## [Provided material]
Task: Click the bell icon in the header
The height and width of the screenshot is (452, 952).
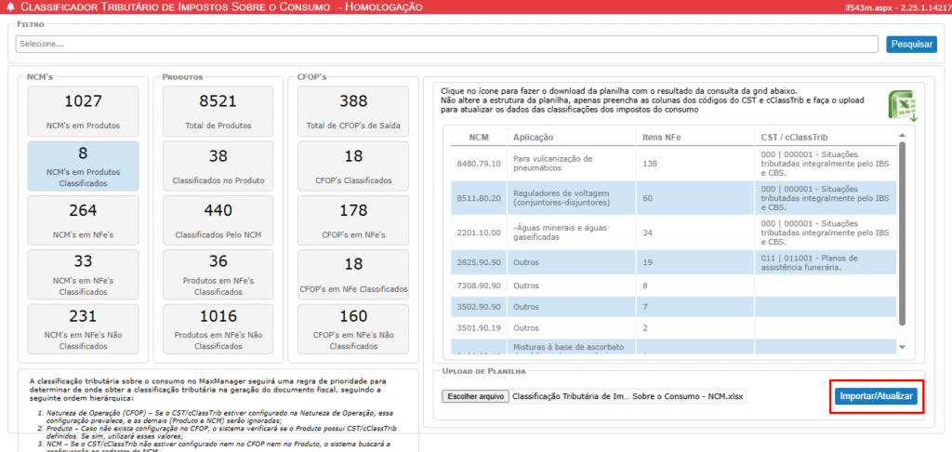Action: click(10, 7)
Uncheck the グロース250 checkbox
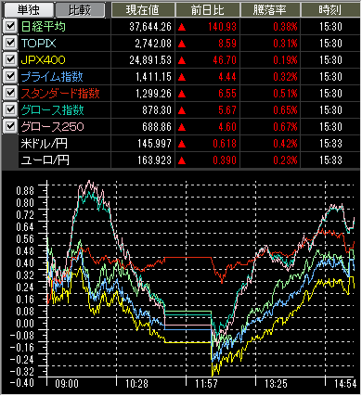Viewport: 362px width, 396px height. pyautogui.click(x=10, y=126)
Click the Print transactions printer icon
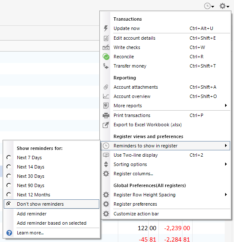 point(106,115)
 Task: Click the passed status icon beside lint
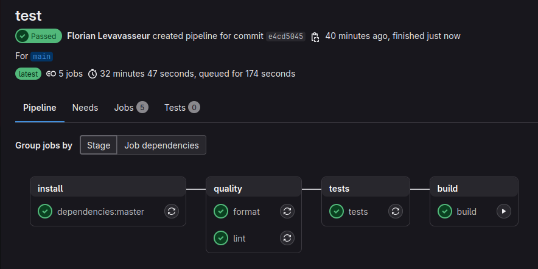click(x=221, y=239)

## [What you will do]
The records above should be returned exactly; no image belongs in the copy.

## [Final answer]
Task: Click the bell icon in the header
The height and width of the screenshot is (452, 952).
Action: click(10, 7)
Uncheck the グロース250 checkbox
Viewport: 362px width, 396px height. pyautogui.click(x=10, y=126)
Click the Print transactions printer icon
 point(106,115)
 Task: Click the passed status icon beside lint
click(x=221, y=239)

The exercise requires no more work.